Mist Over Pendle
Page 3
Yet in the end she missed his coming. For chancing to look into the room she saw with sudden alarm that the sunlight had moved from the wisp of thread. She was at first angry, and then amused that she should have thought the sun stayed still. But she had to try the curtsey again, three separate times, before she was satisfied; and as she rose after placing the thread again, there was a clatter of horses in the arch below, a shouting and a running of feet, and the landlord’s voice raised in a greeting to Master Nowell.
She felt her heart pounding as she hurried to her place and stood to face the door. She made swiftly sure that she stood correctly, feet together, back hollowed, head erect and hands clasped. Then, with her face a little pale and her breath a little fast, she waited, very straight and still, and heard the ring of boots on the stair and in the passage--a brisk confident tread, with a firm drop of heel and a pleasant jingle of spurs. Then the hinges creaked, and there was a man in the doorway.

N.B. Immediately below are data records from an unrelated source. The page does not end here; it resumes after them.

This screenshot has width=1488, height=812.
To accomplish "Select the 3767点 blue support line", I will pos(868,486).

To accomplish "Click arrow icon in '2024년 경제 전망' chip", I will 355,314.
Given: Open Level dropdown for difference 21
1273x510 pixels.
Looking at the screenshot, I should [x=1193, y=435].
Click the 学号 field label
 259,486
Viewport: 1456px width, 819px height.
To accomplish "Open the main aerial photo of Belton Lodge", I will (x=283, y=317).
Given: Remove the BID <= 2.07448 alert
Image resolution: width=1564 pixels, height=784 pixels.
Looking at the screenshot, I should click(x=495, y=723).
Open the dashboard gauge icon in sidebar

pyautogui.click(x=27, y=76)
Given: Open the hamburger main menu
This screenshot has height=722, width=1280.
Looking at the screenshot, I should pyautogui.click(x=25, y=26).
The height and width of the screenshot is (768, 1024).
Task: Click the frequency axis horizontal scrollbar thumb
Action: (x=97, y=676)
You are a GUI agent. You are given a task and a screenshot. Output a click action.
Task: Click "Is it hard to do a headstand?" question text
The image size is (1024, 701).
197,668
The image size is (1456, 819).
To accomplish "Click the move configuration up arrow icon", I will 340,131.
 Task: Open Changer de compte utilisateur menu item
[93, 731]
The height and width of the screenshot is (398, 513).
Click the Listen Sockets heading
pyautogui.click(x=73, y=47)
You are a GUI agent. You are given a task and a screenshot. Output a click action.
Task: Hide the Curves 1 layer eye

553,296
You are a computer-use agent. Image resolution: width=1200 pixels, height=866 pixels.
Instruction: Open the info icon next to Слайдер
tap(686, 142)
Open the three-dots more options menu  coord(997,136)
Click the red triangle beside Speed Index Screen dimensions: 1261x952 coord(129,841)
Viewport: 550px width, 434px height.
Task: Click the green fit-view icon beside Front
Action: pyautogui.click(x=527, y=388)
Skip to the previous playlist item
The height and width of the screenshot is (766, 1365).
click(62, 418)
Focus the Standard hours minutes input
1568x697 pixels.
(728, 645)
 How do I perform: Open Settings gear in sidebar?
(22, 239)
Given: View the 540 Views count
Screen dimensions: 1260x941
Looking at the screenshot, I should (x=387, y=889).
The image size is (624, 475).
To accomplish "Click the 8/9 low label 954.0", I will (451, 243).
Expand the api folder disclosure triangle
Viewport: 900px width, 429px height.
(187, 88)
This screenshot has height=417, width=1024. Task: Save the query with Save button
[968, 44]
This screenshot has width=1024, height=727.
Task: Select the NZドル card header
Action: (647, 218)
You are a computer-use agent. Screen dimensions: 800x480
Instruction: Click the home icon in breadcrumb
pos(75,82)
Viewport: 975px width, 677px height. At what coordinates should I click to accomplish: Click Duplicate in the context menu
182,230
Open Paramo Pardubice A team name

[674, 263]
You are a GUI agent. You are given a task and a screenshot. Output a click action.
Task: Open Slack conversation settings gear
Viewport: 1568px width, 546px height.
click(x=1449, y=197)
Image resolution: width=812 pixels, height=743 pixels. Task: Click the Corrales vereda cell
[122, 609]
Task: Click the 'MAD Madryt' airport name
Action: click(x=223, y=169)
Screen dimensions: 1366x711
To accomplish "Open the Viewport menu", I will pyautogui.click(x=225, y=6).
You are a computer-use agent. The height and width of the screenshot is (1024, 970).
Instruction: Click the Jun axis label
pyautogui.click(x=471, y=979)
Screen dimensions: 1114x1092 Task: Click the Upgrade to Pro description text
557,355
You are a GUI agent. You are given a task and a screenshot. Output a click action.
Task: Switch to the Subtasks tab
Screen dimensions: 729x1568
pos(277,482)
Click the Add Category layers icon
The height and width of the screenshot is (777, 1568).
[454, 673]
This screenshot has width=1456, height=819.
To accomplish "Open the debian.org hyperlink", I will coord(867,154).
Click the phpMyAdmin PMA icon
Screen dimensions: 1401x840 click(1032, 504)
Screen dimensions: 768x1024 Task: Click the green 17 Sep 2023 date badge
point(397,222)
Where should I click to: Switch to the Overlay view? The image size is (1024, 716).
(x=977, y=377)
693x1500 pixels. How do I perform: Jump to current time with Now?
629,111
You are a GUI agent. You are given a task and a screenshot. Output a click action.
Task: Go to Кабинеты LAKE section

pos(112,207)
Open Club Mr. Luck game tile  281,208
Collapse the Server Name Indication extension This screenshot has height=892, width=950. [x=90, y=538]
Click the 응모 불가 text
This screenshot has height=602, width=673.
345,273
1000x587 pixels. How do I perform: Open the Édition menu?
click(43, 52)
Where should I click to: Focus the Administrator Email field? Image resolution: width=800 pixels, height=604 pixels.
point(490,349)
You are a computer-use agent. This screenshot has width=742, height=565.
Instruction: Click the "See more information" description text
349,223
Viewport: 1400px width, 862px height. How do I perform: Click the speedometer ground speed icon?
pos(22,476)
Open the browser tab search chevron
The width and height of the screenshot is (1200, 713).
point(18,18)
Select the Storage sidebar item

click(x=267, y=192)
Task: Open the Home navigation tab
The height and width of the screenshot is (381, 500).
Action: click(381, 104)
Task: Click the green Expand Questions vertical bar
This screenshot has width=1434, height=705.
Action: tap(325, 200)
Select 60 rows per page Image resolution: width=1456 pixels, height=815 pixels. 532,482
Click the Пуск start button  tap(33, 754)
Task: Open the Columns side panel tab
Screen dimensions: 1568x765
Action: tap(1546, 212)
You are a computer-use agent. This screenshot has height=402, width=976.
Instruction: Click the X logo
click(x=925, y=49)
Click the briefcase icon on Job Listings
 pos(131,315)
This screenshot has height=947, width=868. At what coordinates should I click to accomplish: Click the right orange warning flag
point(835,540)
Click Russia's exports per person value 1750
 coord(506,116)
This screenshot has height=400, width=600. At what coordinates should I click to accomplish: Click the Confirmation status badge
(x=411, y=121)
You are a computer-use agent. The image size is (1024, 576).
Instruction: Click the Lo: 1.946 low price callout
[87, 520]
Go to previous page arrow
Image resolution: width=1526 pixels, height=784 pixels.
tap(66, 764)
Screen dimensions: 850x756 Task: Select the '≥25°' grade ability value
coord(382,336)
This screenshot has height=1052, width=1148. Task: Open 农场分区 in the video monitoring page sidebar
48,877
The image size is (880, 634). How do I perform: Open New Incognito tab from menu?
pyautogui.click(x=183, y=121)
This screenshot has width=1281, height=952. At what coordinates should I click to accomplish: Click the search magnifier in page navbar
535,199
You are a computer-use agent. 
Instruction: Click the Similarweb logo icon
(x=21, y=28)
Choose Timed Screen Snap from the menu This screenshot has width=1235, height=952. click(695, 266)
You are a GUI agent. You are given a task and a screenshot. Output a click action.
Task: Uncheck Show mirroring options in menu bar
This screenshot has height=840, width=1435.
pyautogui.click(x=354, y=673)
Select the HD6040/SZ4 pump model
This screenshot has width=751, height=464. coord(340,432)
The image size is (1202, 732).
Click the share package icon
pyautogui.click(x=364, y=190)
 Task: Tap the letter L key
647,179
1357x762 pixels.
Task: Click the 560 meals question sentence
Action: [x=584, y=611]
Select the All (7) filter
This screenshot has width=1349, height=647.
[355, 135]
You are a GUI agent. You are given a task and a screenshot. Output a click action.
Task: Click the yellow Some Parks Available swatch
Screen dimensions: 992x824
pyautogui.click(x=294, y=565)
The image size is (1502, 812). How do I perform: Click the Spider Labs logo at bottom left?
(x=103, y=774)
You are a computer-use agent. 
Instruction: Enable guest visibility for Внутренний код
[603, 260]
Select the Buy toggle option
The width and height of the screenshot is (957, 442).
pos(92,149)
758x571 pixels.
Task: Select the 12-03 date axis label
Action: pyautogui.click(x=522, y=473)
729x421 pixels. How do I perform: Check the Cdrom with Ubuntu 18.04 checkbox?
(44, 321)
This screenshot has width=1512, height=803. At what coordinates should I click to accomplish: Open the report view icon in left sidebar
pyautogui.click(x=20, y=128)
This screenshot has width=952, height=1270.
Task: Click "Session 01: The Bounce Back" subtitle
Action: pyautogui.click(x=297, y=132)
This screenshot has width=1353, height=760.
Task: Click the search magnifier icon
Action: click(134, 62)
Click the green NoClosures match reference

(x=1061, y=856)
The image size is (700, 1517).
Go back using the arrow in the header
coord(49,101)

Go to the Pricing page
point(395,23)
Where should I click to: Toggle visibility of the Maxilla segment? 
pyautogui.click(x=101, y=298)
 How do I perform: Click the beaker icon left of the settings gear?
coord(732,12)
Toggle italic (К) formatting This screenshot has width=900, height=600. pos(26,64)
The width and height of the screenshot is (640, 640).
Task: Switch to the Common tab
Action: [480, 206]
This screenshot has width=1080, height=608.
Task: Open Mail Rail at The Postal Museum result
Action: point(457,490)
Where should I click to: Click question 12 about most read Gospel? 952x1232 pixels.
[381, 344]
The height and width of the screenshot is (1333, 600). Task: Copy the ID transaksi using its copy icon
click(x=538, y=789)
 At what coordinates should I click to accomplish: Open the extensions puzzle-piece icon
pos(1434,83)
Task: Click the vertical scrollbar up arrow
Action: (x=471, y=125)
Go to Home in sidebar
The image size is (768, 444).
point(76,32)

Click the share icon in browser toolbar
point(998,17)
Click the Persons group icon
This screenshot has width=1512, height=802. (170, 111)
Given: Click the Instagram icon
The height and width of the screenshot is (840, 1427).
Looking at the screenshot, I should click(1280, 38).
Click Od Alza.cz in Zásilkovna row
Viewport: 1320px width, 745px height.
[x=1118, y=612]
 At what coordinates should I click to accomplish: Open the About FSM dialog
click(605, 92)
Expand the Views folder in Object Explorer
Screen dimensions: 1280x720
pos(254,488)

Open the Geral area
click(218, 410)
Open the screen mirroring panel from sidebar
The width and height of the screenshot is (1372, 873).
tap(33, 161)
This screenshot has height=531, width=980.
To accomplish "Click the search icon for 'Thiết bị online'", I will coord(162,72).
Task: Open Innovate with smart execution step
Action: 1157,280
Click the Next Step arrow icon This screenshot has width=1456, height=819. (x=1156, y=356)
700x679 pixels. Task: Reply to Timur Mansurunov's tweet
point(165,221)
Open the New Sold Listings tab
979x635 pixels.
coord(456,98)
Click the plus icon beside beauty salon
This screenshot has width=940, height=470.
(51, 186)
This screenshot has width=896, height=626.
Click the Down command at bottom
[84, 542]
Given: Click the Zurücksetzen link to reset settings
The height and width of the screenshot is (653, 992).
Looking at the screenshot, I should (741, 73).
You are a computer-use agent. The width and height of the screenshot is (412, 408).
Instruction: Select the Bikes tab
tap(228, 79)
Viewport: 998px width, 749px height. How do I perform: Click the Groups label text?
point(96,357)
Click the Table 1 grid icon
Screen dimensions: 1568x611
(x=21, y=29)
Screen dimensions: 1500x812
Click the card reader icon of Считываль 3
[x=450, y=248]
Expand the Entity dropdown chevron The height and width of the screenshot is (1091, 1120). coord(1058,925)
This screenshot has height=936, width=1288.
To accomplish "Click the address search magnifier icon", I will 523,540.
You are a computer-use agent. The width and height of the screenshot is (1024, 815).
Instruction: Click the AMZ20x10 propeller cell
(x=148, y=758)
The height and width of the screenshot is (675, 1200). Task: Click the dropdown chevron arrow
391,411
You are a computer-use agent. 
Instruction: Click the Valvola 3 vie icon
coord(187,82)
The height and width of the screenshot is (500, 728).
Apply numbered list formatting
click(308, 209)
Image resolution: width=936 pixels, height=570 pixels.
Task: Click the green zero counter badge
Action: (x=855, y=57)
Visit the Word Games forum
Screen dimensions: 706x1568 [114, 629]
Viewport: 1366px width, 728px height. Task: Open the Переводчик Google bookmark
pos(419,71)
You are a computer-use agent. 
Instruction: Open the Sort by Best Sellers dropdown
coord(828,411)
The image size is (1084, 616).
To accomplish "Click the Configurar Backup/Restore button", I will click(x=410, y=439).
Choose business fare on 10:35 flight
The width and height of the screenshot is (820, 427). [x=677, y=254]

He halted, stiff and impassive, and considered her gravely; a big man, full six feet of him, broad of shoulder and slim of hip, with an alert vigour that belied the flecks of grey in his beard. There was something sombre in this sun-browned face with the thick eyebrows and the big jutting nose; yet it seemed to Margery that here too was something friendly, something even of humour in the lines of his forehead. Then, while she looked, he swept his beaver off; and the breath caught in her throat as she saw the glint of red in his brown hair.
She steadied herself, and as he came towards her she gave him her best curtsey. It was deftly done, and as she had planned. And as her head sank into the shaft of sunlight, his advance stopped abruptly, and he stood staring.
“God’s Grace!” he said softly. “God’s Grace!”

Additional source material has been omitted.